REQUEST: Change every "printer icon" in the data below to "print icon", and leave everything else as it is.

AVAILABLE DATA:
++++++

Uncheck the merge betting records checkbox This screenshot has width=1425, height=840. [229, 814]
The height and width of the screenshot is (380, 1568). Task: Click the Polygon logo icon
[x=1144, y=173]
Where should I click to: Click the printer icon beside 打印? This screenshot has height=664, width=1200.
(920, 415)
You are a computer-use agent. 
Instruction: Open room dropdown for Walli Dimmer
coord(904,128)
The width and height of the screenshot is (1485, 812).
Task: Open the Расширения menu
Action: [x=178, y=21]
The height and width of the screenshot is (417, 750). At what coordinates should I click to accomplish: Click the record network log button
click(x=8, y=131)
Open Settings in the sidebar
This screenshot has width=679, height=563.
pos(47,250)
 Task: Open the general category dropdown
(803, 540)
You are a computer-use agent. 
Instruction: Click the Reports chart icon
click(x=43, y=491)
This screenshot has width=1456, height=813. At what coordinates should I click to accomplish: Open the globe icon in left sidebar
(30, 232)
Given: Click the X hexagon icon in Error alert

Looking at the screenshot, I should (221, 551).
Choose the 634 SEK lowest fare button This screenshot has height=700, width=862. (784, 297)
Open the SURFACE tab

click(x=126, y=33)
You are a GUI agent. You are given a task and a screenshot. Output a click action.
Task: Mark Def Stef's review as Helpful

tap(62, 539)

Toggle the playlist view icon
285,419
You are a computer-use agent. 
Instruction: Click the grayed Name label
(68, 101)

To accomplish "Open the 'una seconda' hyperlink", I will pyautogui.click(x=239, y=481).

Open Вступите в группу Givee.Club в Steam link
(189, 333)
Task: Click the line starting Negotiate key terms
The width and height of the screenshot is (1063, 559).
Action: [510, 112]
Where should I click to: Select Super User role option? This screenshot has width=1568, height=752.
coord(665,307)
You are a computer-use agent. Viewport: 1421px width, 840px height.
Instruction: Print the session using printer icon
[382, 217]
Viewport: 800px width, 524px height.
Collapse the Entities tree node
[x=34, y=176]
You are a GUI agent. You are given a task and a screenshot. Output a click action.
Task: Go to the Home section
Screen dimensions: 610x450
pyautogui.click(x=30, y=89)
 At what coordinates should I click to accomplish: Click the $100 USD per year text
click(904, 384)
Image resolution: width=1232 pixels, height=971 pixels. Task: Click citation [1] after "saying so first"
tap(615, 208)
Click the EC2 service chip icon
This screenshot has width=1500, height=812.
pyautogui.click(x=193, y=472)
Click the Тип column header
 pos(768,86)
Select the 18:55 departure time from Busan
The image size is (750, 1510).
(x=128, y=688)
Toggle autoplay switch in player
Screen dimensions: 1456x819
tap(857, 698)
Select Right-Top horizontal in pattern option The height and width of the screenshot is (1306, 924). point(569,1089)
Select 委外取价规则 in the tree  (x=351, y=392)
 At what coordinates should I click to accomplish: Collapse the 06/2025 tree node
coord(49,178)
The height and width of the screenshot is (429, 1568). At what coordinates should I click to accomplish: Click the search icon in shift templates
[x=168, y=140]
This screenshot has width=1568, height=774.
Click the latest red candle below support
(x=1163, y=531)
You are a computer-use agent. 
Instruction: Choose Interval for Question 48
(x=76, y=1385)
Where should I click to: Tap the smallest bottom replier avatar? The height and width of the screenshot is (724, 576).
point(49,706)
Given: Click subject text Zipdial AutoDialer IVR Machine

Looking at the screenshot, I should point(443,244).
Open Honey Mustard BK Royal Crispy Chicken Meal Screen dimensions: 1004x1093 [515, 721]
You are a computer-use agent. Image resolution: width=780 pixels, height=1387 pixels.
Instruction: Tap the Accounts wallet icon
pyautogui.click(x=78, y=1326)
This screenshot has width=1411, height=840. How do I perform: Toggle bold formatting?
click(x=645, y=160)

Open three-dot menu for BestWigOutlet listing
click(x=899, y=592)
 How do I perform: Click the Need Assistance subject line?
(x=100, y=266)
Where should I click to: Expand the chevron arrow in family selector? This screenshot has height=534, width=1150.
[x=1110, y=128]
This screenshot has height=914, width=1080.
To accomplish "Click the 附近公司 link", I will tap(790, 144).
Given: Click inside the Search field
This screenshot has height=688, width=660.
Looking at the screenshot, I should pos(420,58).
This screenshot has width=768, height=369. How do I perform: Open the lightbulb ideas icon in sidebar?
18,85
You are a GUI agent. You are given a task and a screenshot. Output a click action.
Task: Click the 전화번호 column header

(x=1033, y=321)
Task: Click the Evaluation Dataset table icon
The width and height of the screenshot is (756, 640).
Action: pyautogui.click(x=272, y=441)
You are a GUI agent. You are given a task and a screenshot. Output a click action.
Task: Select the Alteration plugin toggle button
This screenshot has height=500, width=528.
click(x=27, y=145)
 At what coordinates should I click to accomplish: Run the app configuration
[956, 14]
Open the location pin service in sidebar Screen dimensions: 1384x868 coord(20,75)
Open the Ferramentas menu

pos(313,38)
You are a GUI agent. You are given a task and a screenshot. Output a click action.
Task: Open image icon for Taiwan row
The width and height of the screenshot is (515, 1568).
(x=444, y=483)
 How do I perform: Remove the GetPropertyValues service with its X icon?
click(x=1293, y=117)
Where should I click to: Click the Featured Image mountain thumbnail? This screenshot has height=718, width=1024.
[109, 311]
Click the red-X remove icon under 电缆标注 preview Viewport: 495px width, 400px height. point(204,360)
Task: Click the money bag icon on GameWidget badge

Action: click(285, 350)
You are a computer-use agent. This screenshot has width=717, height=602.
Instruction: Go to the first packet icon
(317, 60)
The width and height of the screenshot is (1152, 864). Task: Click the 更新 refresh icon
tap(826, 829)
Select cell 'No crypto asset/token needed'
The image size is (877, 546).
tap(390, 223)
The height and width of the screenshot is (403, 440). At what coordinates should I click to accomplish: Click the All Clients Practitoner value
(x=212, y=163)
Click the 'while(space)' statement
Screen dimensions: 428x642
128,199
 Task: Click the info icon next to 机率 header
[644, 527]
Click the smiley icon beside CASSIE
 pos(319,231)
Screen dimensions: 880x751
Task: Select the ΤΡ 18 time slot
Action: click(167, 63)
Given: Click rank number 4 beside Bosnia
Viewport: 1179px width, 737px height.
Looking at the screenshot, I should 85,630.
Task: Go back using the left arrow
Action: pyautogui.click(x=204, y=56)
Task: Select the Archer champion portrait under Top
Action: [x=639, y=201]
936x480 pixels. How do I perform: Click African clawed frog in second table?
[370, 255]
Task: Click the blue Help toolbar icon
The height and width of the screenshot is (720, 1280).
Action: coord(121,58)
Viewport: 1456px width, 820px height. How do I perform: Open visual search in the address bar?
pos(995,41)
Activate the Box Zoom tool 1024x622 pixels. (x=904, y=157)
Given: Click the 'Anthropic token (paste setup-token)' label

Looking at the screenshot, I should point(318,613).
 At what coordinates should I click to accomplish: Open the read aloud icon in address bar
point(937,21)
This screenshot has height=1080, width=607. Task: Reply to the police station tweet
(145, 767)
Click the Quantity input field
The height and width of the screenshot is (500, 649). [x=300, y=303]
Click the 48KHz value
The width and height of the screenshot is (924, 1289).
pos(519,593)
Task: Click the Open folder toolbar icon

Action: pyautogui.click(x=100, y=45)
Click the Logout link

++++++

TASK RESULT:
Uncheck the merge betting records checkbox This screenshot has width=1425, height=840. [229, 814]
The height and width of the screenshot is (380, 1568). Task: Click the Polygon logo icon
[x=1144, y=173]
Where should I click to: Click the print icon beside 打印? This screenshot has height=664, width=1200.
(920, 415)
You are a computer-use agent. 
Instruction: Open room dropdown for Walli Dimmer
coord(904,128)
The width and height of the screenshot is (1485, 812).
Task: Open the Расширения menu
Action: [x=178, y=21]
The height and width of the screenshot is (417, 750). At what coordinates should I click to accomplish: Click the record network log button
click(x=8, y=131)
Open Settings in the sidebar
This screenshot has width=679, height=563.
pos(47,250)
 Task: Open the general category dropdown
(803, 540)
You are a computer-use agent. 
Instruction: Click the Reports chart icon
click(x=43, y=491)
This screenshot has width=1456, height=813. At what coordinates should I click to accomplish: Open the globe icon in left sidebar
(30, 232)
Given: Click the X hexagon icon in Error alert

Looking at the screenshot, I should (221, 551).
Choose the 634 SEK lowest fare button This screenshot has height=700, width=862. (784, 297)
Open the SURFACE tab

click(x=126, y=33)
You are a GUI agent. You are given a task and a screenshot. Output a click action.
Task: Mark Def Stef's review as Helpful

tap(62, 539)

Toggle the playlist view icon
285,419
You are a computer-use agent. 
Instruction: Click the grayed Name label
(68, 101)

To accomplish "Open the 'una seconda' hyperlink", I will pyautogui.click(x=239, y=481).

Open Вступите в группу Givee.Club в Steam link
(189, 333)
Task: Click the line starting Negotiate key terms
The width and height of the screenshot is (1063, 559).
Action: [510, 112]
Where should I click to: Select Super User role option? This screenshot has width=1568, height=752.
coord(665,307)
You are a computer-use agent. Viewport: 1421px width, 840px height.
Instruction: Print the session using print icon
[382, 217]
Viewport: 800px width, 524px height.
Collapse the Entities tree node
[x=34, y=176]
You are a GUI agent. You are given a task and a screenshot. Output a click action.
Task: Go to the Home section
Screen dimensions: 610x450
pyautogui.click(x=30, y=89)
 At what coordinates should I click to accomplish: Click the $100 USD per year text
click(904, 384)
Image resolution: width=1232 pixels, height=971 pixels. Task: Click citation [1] after "saying so first"
tap(615, 208)
Click the EC2 service chip icon
This screenshot has width=1500, height=812.
pyautogui.click(x=193, y=472)
Click the Тип column header
 pos(768,86)
Select the 18:55 departure time from Busan
The image size is (750, 1510).
(x=128, y=688)
Toggle autoplay switch in player
Screen dimensions: 1456x819
tap(857, 698)
Select Right-Top horizontal in pattern option The height and width of the screenshot is (1306, 924). point(569,1089)
Select 委外取价规则 in the tree  (x=351, y=392)
 At what coordinates should I click to accomplish: Collapse the 06/2025 tree node
coord(49,178)
The height and width of the screenshot is (429, 1568). At what coordinates should I click to accomplish: Click the search icon in shift templates
[x=168, y=140]
This screenshot has width=1568, height=774.
Click the latest red candle below support
(x=1163, y=531)
You are a computer-use agent. 
Instruction: Choose Interval for Question 48
(x=76, y=1385)
Where should I click to: Tap the smallest bottom replier avatar? The height and width of the screenshot is (724, 576).
point(49,706)
Given: Click subject text Zipdial AutoDialer IVR Machine

Looking at the screenshot, I should point(443,244).
Open Honey Mustard BK Royal Crispy Chicken Meal Screen dimensions: 1004x1093 [515, 721]
You are a computer-use agent. Image resolution: width=780 pixels, height=1387 pixels.
Instruction: Tap the Accounts wallet icon
pyautogui.click(x=78, y=1326)
This screenshot has width=1411, height=840. How do I perform: Toggle bold formatting?
click(x=645, y=160)

Open three-dot menu for BestWigOutlet listing
click(x=899, y=592)
 How do I perform: Click the Need Assistance subject line?
(x=100, y=266)
Where should I click to: Expand the chevron arrow in family selector? This screenshot has height=534, width=1150.
[x=1110, y=128]
This screenshot has height=914, width=1080.
To accomplish "Click the 附近公司 link", I will tap(790, 144).
Given: Click inside the Search field
This screenshot has height=688, width=660.
Looking at the screenshot, I should pos(420,58).
This screenshot has width=768, height=369. How do I perform: Open the lightbulb ideas icon in sidebar?
18,85
You are a GUI agent. You are given a task and a screenshot. Output a click action.
Task: Click the 전화번호 column header

(x=1033, y=321)
Task: Click the Evaluation Dataset table icon
The width and height of the screenshot is (756, 640).
Action: pyautogui.click(x=272, y=441)
You are a GUI agent. You are given a task and a screenshot. Output a click action.
Task: Select the Alteration plugin toggle button
This screenshot has height=500, width=528.
click(x=27, y=145)
 At what coordinates should I click to accomplish: Run the app configuration
[956, 14]
Open the location pin service in sidebar Screen dimensions: 1384x868 coord(20,75)
Open the Ferramentas menu

pos(313,38)
You are a GUI agent. You are given a task and a screenshot. Output a click action.
Task: Open image icon for Taiwan row
The width and height of the screenshot is (515, 1568).
(x=444, y=483)
 How do I perform: Remove the GetPropertyValues service with its X icon?
click(x=1293, y=117)
Where should I click to: Click the Featured Image mountain thumbnail? This screenshot has height=718, width=1024.
[109, 311]
Click the red-X remove icon under 电缆标注 preview Viewport: 495px width, 400px height. point(204,360)
Task: Click the money bag icon on GameWidget badge

Action: click(285, 350)
You are a computer-use agent. This screenshot has width=717, height=602.
Instruction: Go to the first packet icon
(317, 60)
The width and height of the screenshot is (1152, 864). Task: Click the 更新 refresh icon
tap(826, 829)
Select cell 'No crypto asset/token needed'
The image size is (877, 546).
tap(390, 223)
The height and width of the screenshot is (403, 440). At what coordinates should I click to accomplish: Click the All Clients Practitoner value
(x=212, y=163)
Click the 'while(space)' statement
Screen dimensions: 428x642
128,199
 Task: Click the info icon next to 机率 header
[644, 527]
Click the smiley icon beside CASSIE
 pos(319,231)
Screen dimensions: 880x751
Task: Select the ΤΡ 18 time slot
Action: click(167, 63)
Given: Click rank number 4 beside Bosnia
Viewport: 1179px width, 737px height.
Looking at the screenshot, I should 85,630.
Task: Go back using the left arrow
Action: pyautogui.click(x=204, y=56)
Task: Select the Archer champion portrait under Top
Action: [x=639, y=201]
936x480 pixels. How do I perform: Click African clawed frog in second table?
[370, 255]
Task: Click the blue Help toolbar icon
The height and width of the screenshot is (720, 1280).
Action: coord(121,58)
Viewport: 1456px width, 820px height. How do I perform: Open visual search in the address bar?
pos(995,41)
Activate the Box Zoom tool 1024x622 pixels. (x=904, y=157)
Given: Click the 'Anthropic token (paste setup-token)' label

Looking at the screenshot, I should point(318,613).
 At what coordinates should I click to accomplish: Open the read aloud icon in address bar
point(937,21)
This screenshot has height=1080, width=607. Task: Reply to the police station tweet
(145, 767)
Click the Quantity input field
The height and width of the screenshot is (500, 649). [x=300, y=303]
Click the 48KHz value
The width and height of the screenshot is (924, 1289).
pos(519,593)
Task: Click the Open folder toolbar icon

Action: pyautogui.click(x=100, y=45)
Click the Logout link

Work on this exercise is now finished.